Buck Alec in his later years

Alexander "Buck Alec" Robinson (c. 1901 – 1995) was a boxer, Ulster loyalist paramilitary and Ulster Special Constabulary (USC) reservist. Robinson gained notoriety in Northern Ireland for streetfighting, robbery and for owning a pet lion. His contemporaries included James "Stormy" Wetherall and Patrick "Silver" McKee.

==Early life==
Born on York Street in the Sailortown area of Belfast, Ireland, around 1901, Robinson's early life in the docks was indicative of his future problems with the law. In 1913 at the age of twelve, he was arrested on a charge of larceny. In 1916 he was arrested three more times for the same offence. He was discharged on three out of four of these first offences, and received probation for the other. He served in the British Merchant Navy towards the end of World War I. On his return to Belfast his criminal career expanded, being charged with assault, riotous behaviour and robbery by 1921.

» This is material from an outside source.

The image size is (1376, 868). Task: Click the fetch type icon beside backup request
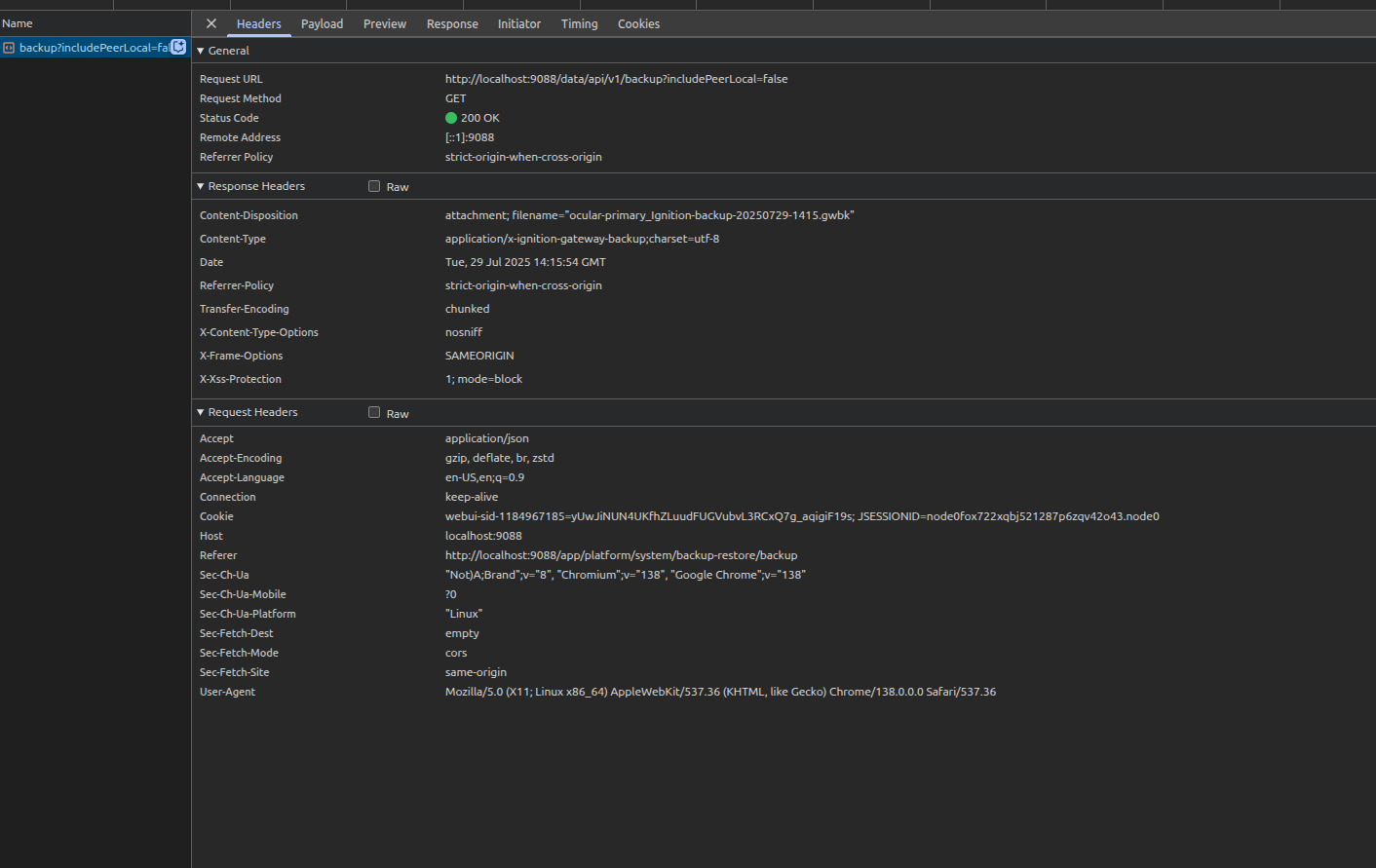[x=9, y=48]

==Career in the Ulster Special Constabulary==
In October 1920, the British Government formed the Ulster Special Constabulary (USC) after calls from Unionists for protection. This was to reinforce the Royal Irish Constabulary who, along with the Black and Tans, were fighting the Irish Republican Army in the Irish War of Independence.

The USC was formed on 1 November 1920, and consisted mainly of former Ulster Volunteers and other soldiers of the 36th (Ulster) Division who had served in World War I. Robinson was recruited to the USC's C1 section, which was made up of unpaid, non-uniformed reservists usually only called up in emergencies.

Joe Graham of Rushlight Magazine has stated that Robinson was given the option of prison or joining up after assaulting a member of the wealthy Thompson family on the Glencairn Road, with Thompson's own hammer. During this time Robinson claimed to have been Dawson Bates' bodyguard, who was Minister for Home Affairs in Sir James Craig's government.

He won his first significant amateur boxing bout at the King's Hall in 1922 representing the USC and would later go on to win the Irish middleweight championship in 1927.

==Interned==

As well as being a Special Constable, Robinson was also a member of the loyalist paramilitary group, the Ulster Protestant Association. The group's aim, according to a police report of 1923, was "simply the extermination of Catholics by any and every means". The police thought Robinson, who led a UPA group on Andrews street, was, "a dangerous gunman and leader of a murderous gang". In the press he was known as the "Docklands gunman and bomber"

With the end of the Anglo-Irish war and partition in 1922, Robinson left the USC. After being implicated in several shootings and bombings he was interned in October 1922. Several documents on his detention exist, including a letter from the RUC Commissioner recommending his internment:
"The respectable and law-abiding Protestants and Unionists residing in the area want to have these men taken from the locality at any cost, as they truly state there can be no peace so long as they are at large."

Another police report states:"No matter what part of the City there is fighting in, he goes there to give a hand. He does not know what fear is, and would go any place to shoot and kill with either rifle, revolver or bomb."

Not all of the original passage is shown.